After being in limbo for a decade, the bill was eventually passed by the Legislature in March, only to be conditionally vetoed by Governor Phil Murphy and handed back to the lawmakers with revision recommendations. Since then, it has sat in the Senate without action.
The New Jersey Supreme Court has consented to hear the bribery case of former Assemblyman Jason O’Donnell, which is why the legislation is once again in the news.
As a candidate for mayor of Bayonne in 2018, O’Donnell, a Democrat from Hudson County, is suspected of accepting $10,000 cash from a confidential informant. According to the prosecution, O’Donnell promised to provide the informant with legal work if elected mayor in exchange for the street money. O’Donnell lost the election, and state prosecutors accused him of bribery in 2019.

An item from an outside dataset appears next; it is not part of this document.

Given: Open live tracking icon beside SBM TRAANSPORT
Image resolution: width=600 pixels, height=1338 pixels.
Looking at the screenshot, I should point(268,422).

Since only actively sitting public officials are prohibited from accepting bribes under state law, a Hudson County Superior Court judge agreed with O’Donnell and dismissed the bribery charge. A panel of the appellate court overturned the judgment, labeling O’Donnell’s position as a “mangled vision” and “nonsensical conclusion.” O’Donnell’s request for the Supreme Court to consider his appeal was finally granted last week.

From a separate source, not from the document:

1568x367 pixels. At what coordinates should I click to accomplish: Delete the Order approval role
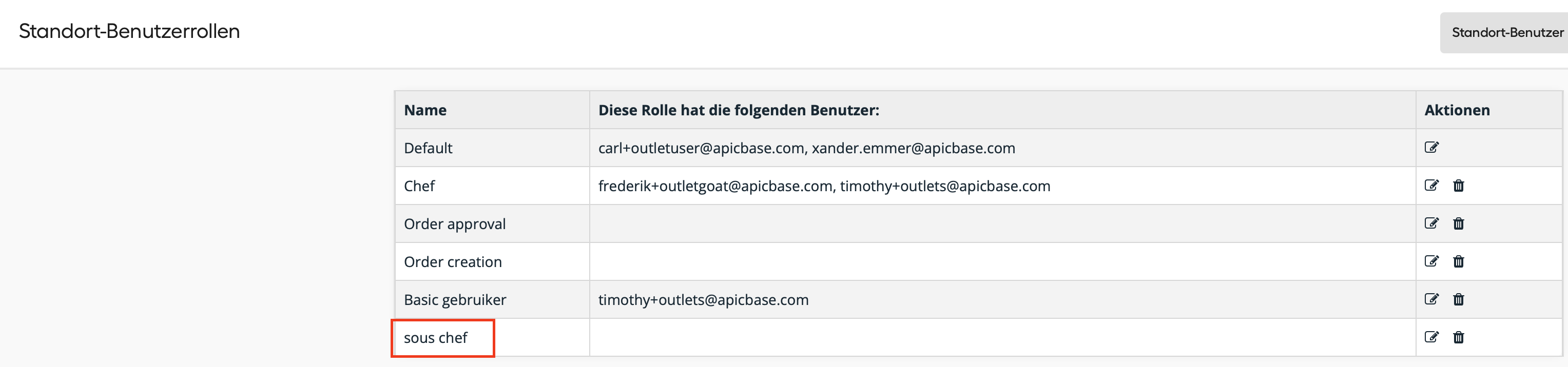[x=1459, y=223]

I don’t know what the top court will decide in this case. What if O’Donnell prevails, and we missed our opportunity to correct this? Do we want to allow nearly every candidate for office to accept money in paper bags in exchange for promises of future benefits and limit punishment to, say, a campaign finance fine? Our state already has a reputation for questionable political dealings.
I spoke with Sen. Joe Cryan, a Democrat from Union County who was one of the bill’s main sponsors. He said that the Senate has not discussed Murphy’s conditional veto for a straightforward reason.
Cryan declared that the bill’s revisions were unacceptable. “A bill enacted by the legislature with unanimous consent shouldn’t have been vetoed.”
The majority of Murphy’s proposed amendments would add more precise text to the legislation. Murphy’s suggested changes, said to spokesperson Alyana Alfaro Post, “eliminate potential loopholes that the initial legislation did not address.”
To ensure that New Jersey has stronger anti-bribery safeguards in place, she added, “the governor wants the Senate to agree with his recommended modifications, as the Assembly did by a vote of 78 to 0.”
We can only hope that New Jersey’s administration won’t allow for the legalization of bribery. Despite what O’Donnell claims, New Jersey’s bribery legislation does not only apply to elected officials, according to Craig Holman, the organization Public Citizen’s government relations lobbyist.
These regulations, he explained to me, “are intended to prevent the trade of official favors for direct private gain to anyone in a position to offer those official favors—elected officials, appointees, government employees, and even aspirants for public office. Despite the fact that O’Donnell has not yet been elected, he is accused of accepting a bribe after accepting a bag of cash in exchange for performing official tasks.